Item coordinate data
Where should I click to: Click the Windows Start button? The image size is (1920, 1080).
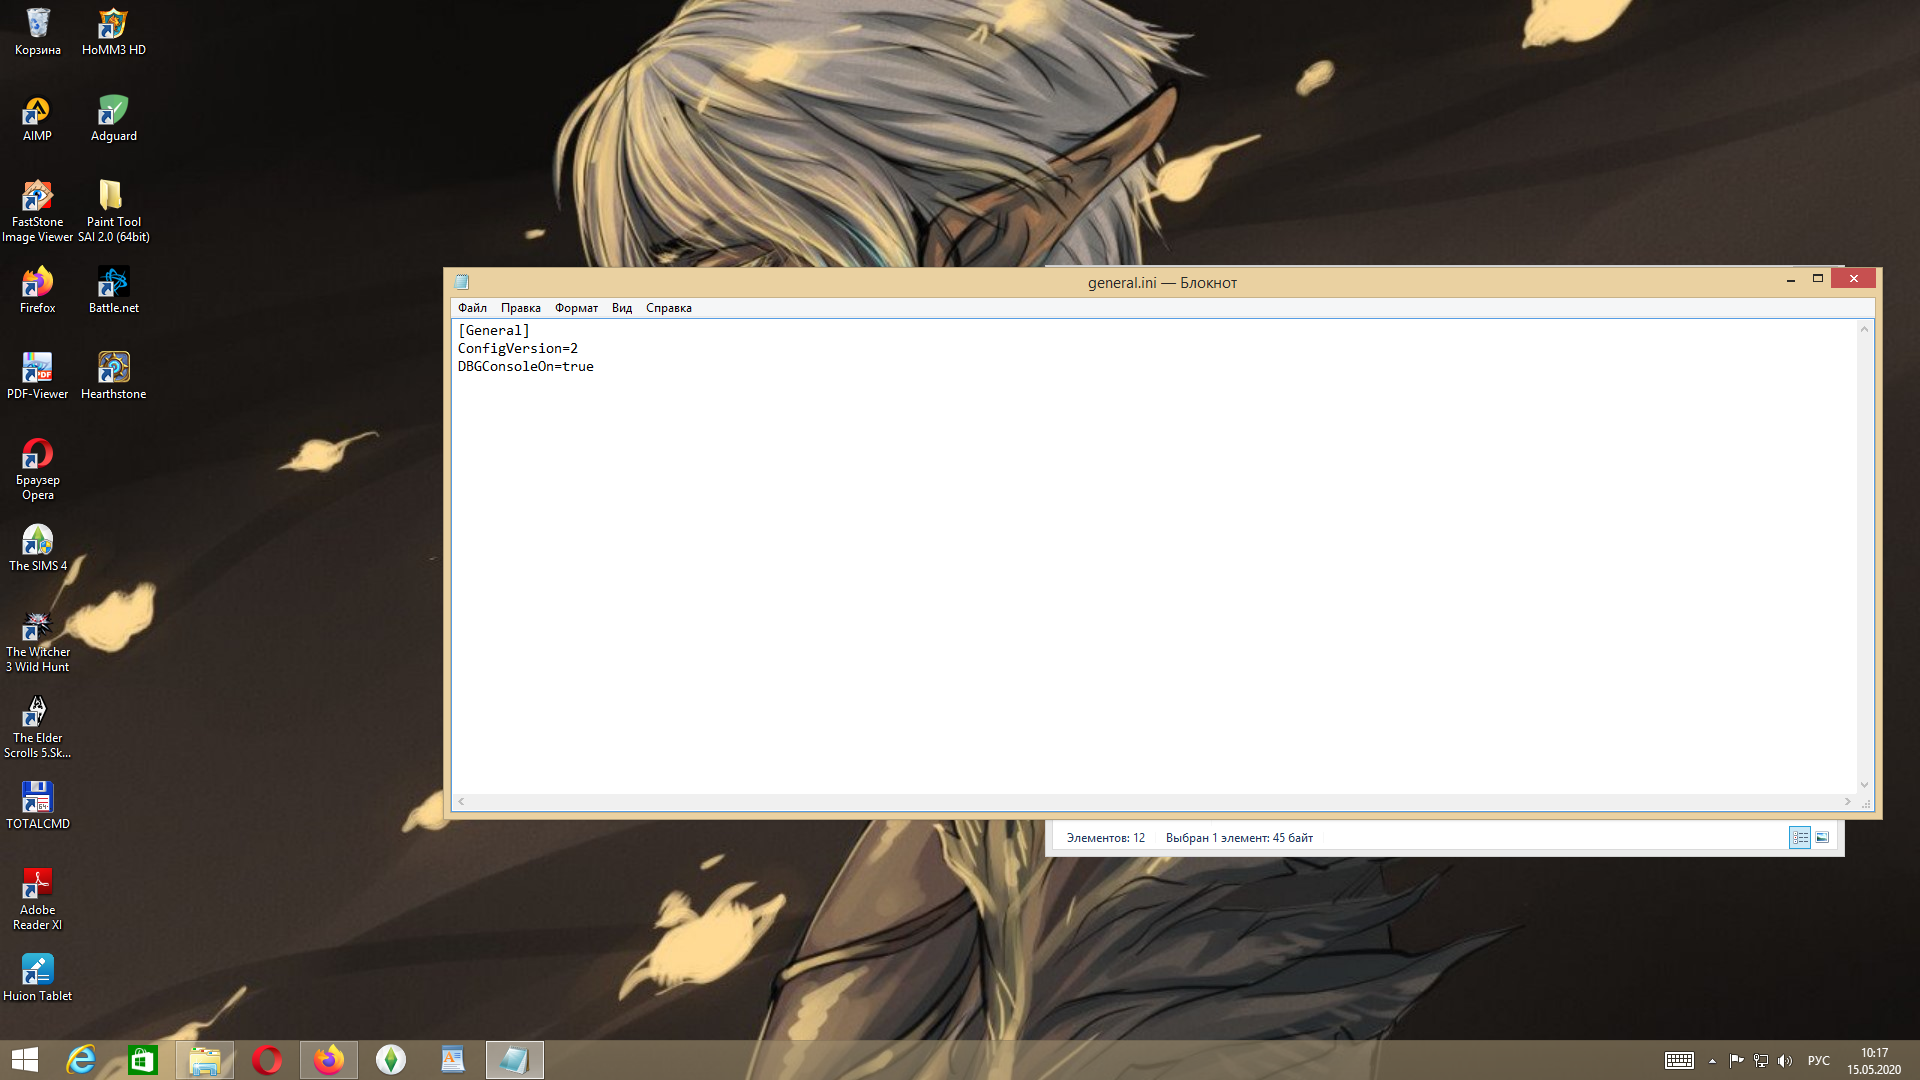coord(25,1060)
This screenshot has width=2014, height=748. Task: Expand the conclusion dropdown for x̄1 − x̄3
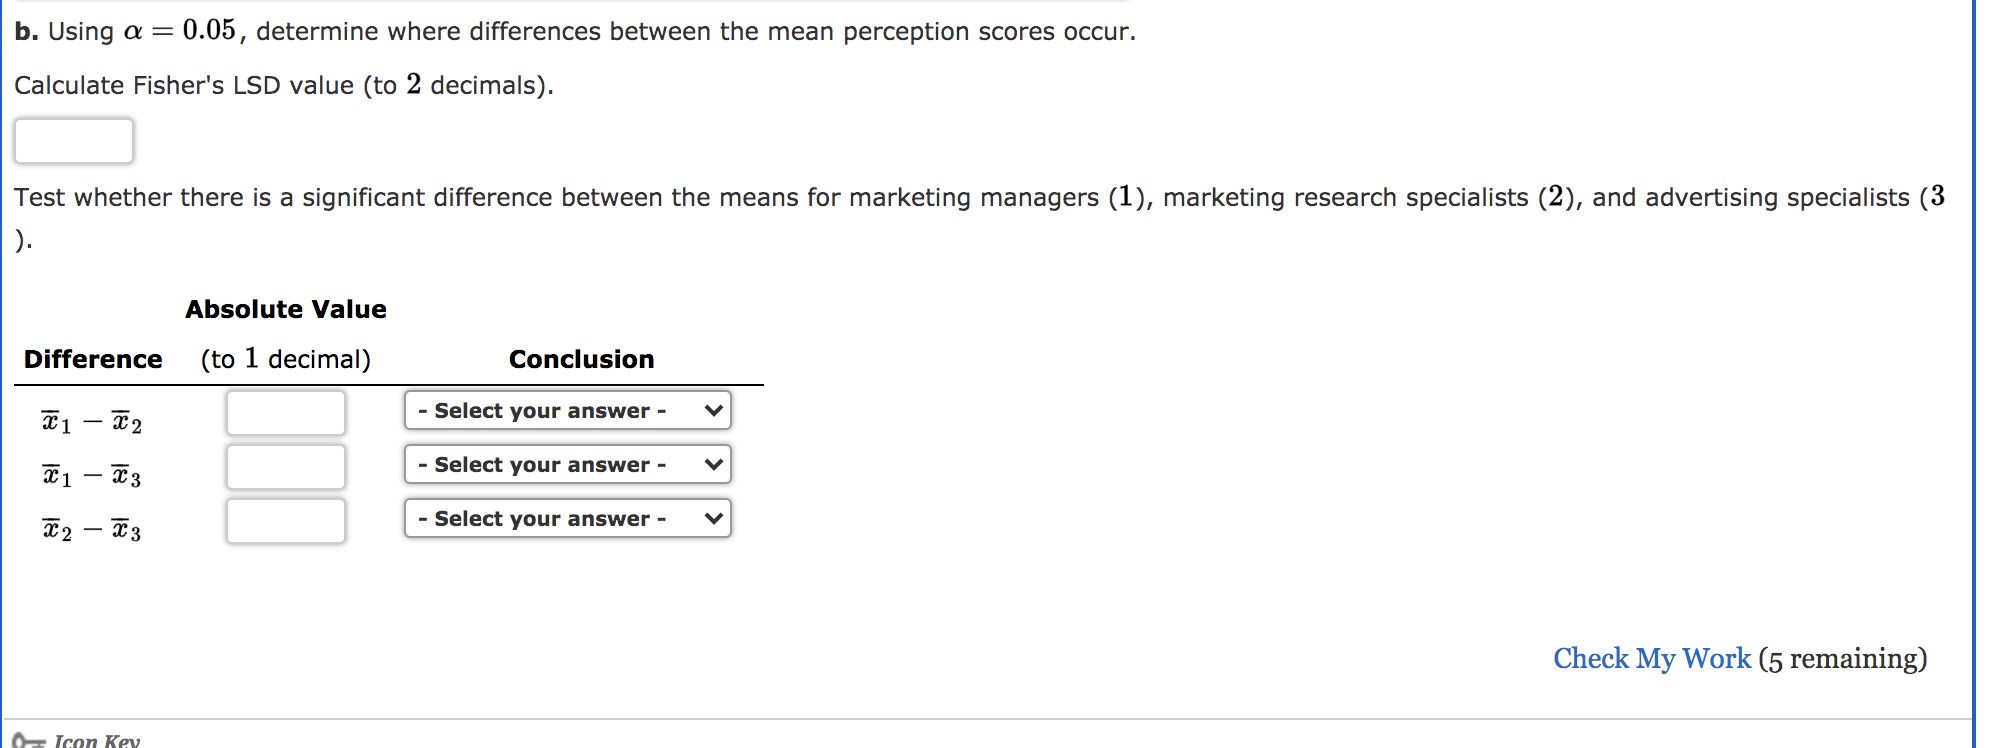(567, 465)
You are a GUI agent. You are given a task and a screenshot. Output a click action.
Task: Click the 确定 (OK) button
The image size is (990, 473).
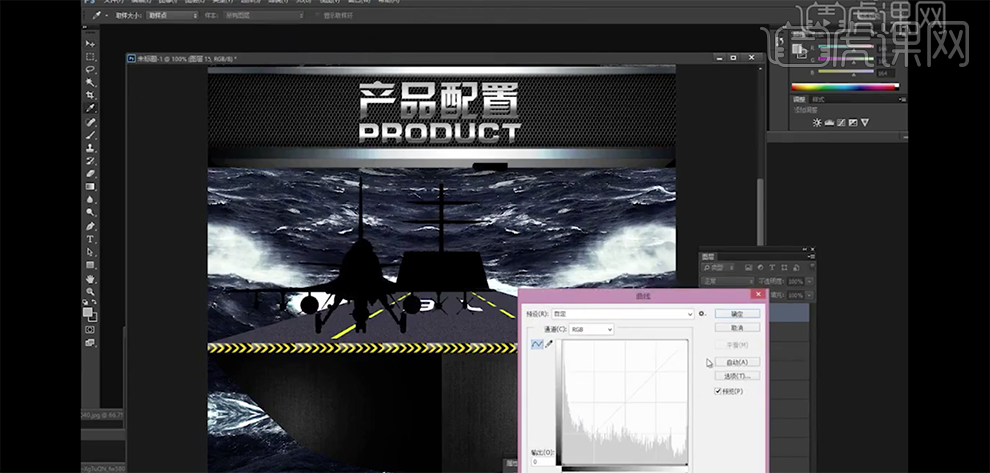click(737, 313)
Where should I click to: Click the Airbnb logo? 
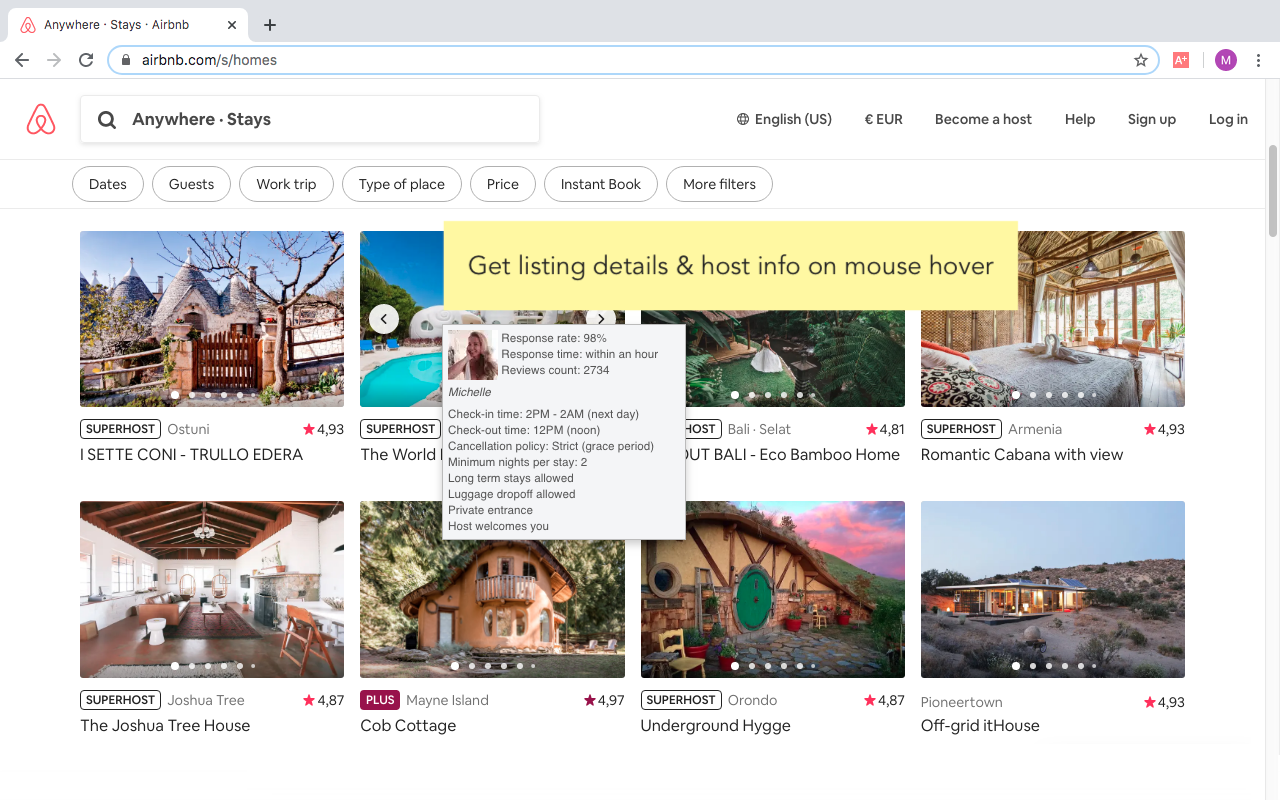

→ Request: Rewrite the entries between the line that contains "This screenshot has" and the end of the entries, inclusive, with "screenshot" replaced by "screen image" and everything else unchanged. Leave the pictures out of the answer.

→ Response:
This screen image has width=2014, height=748. Task: Expand the conclusion dropdown for x̄1 − x̄3
(567, 465)
You are a GUI agent. You are given a task and a screen image. Output a click action.
Task: Click the 确定 (OK) button
The image size is (990, 473).
click(737, 313)
Where should I click to: Click the Airbnb logo? 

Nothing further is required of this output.